You must scale the bandwidth of both physical connections evenly, and by using a cross-connect group (LAG) for each connection. Imagine that you have two individual 10-Gbps cross-connects in a single FastConnect location (each to a different Oracle router for redundancy and diversity). If you need to have 20-Gpbs bandwidth at a given time, you must ensure that each of your physical connections consists of a cross-connect group (LAG) to contain the cross-connect. Then you need to add another 10-Gbps cross-connect to each LAG, so that each redundant physical connection has two 10-Gbps cross-connects. FastConnect currently does not support equal-cost multi-path routing (ECMP).

If you're working in a region that has only a single FastConnect location, you might also want location diversity. To achieve that, repeat your setup in a second FastConnect location in a nearby region. Notice that you must also have a duplicate setup of your Oracle cloud resources in that second region, as shown in the following diagram.

This image shows a colocation setup to two different regions.

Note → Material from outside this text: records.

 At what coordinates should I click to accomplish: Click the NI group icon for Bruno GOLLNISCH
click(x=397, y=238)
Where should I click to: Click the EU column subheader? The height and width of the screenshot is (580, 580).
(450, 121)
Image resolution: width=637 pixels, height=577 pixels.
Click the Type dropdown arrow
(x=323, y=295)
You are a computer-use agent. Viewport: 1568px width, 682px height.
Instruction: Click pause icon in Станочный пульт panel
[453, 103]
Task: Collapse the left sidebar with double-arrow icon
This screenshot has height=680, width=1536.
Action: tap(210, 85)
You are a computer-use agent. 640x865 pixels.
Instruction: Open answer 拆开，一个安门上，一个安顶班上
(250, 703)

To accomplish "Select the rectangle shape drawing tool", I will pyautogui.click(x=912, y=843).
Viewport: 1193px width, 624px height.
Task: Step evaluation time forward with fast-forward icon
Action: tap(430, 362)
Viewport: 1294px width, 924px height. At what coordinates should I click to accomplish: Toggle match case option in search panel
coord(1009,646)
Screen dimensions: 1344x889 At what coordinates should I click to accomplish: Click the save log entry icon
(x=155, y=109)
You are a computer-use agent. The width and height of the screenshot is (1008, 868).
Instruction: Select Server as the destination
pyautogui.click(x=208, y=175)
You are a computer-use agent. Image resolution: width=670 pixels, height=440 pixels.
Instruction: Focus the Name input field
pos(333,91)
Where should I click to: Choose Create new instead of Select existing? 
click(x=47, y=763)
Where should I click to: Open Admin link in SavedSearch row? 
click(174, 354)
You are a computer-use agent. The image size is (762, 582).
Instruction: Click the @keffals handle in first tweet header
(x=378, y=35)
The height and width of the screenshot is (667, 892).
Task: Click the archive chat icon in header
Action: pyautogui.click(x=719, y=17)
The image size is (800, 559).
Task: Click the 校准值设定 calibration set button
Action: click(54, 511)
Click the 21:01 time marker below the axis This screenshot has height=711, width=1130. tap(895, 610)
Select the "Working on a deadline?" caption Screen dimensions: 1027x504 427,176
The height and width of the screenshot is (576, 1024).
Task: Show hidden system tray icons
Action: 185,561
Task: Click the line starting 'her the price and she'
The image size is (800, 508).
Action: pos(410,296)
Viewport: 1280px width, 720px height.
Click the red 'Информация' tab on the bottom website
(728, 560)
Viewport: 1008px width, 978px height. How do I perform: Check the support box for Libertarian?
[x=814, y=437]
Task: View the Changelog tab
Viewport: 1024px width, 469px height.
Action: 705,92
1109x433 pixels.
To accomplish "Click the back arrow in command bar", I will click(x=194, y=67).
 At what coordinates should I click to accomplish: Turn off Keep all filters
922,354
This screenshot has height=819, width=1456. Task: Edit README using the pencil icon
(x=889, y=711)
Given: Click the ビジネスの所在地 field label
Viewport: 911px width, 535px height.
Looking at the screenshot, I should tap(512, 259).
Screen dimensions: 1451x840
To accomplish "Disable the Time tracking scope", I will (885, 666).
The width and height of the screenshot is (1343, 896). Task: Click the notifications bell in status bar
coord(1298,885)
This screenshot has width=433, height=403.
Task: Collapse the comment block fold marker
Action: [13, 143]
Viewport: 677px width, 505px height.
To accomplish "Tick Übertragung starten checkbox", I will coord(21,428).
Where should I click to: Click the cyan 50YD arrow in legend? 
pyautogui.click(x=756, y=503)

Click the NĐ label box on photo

VPN Connect as Backup for FastConnect

Oracle recommends using VPN Connect as a backup for your FastConnect connection. If you do, ensure that the VPN Connect tunnels are configured to use BGP routing. Within your existing network, manipulate the routing to prefer routes learned through FastConnect over routes learned through VPN Connect. For example, use AS_Path Prepend to influence egress traffic from Oracle, and use local preference to influence egress traffic from your network.

The following diagram shows a setup with redundant FastConnect virtual circuits and redundant VPN Connect tunnels.

This image shows FastConnect with VPN Connect as backup.